IL DIVO aka IL DIVO:LA SPETTACOLARE
VITA DI GIULIO ANDREOTTI aka
THE SPECTACULAR LIFE OF GIULIO ANDREOTTI

Year: 2008
USA: Music Box Films
UK: Artificial Eye
Cast: Toni Servillo, Anna Bonaiuto, Giulio Bosetti, Flavio Bucci, Carlo Buccirosso, Giorgio Colangeli, Alberto Cracco, Piera Degli Esposti, Lorenzo Gioielli, Paolo Graziosi, Gianfelice Imparato, Massimo Popolizio, Aldo Ralli, Giovanni Vettorazzo
Director: Paolo Sorrentino
Country: Italy
Language: Italian (English subtitles)
USA: 110 mins
UK: 117 mins
UK Certificate: 15 contains strong violence
USA Release Date: 24 April 2009 (Limited Release)
UK Release Date: 20 March 2009 (Limited Release)
UK Distributor

Synopsis

From the director of THE CONSEQUENCES OF LOVE & THE FAMILY FRIEND, IL DIVO was the winner of the Jury Prize at Cannes Film Festival 2008, Toni Servillo was winner of Best European Actor at the European Film Awards 2008 and also won Film On The Square at the London Film Festival 2008.

In Rome, at dawn, when everyone is sleeping, one man is awake. That man is Giulio Andreotti (Toni Servillo).

He's awake because he has to work, write books, move in fashionable circles and, last but not least, pray. Calm, crafty and inscrutable, Andreotti is synonym of power in Italy for over four decades. At the beginning of the Nineties, this impassive yet insinuating, ambiguous yet reassuring figure appears set to assume his seventh mandate as Prime Minister without arrogance and without humility.

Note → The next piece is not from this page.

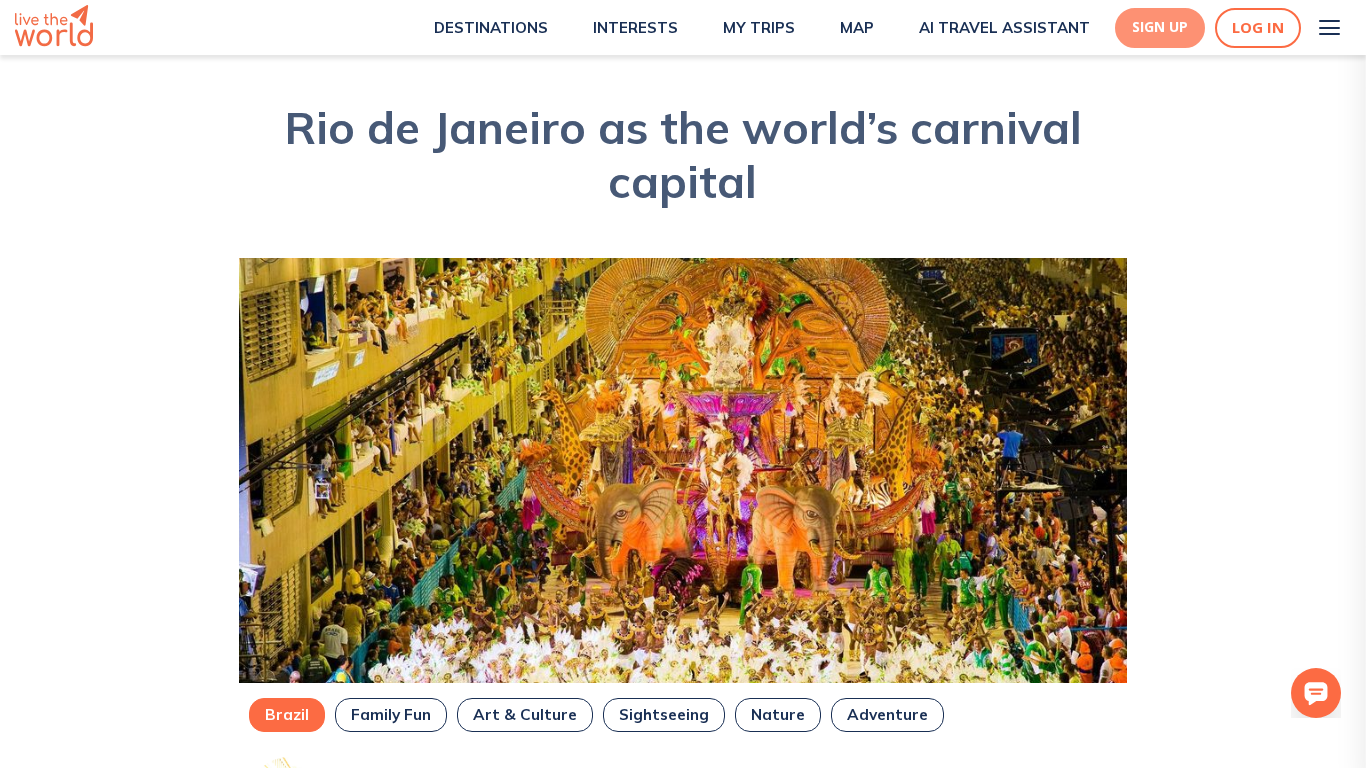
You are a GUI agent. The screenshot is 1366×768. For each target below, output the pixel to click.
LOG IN (1258, 27)
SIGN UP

Approaching seventy, Andreotti is a gerontocrat who, with all the attributes of God, is afraid of no one and does not know the meaning of awe, since he is accustomed to seeing it stamped on the faces of all his interlocutors. His satisfaction is muted, impalpable. For him, satisfaction is power, with which he has a symbiotic relationship. Power the way he likes it. Unwavering and immutable, from the outset. He emerges unscathed from everything: electoral battles, terrorist massacres, slanderous accusations. He is untouched by it all, unchanging.

Until the strongest counter power in Italy, the Mafia, declares war on him. Then things change. Perhaps even for the enigmatic, immortal Andreotti. But the question is: do they really change or only appear to? We can be sure of one thing: it is difficult to tarnish Andreotti, the man who knows the ways of the world better than any of us.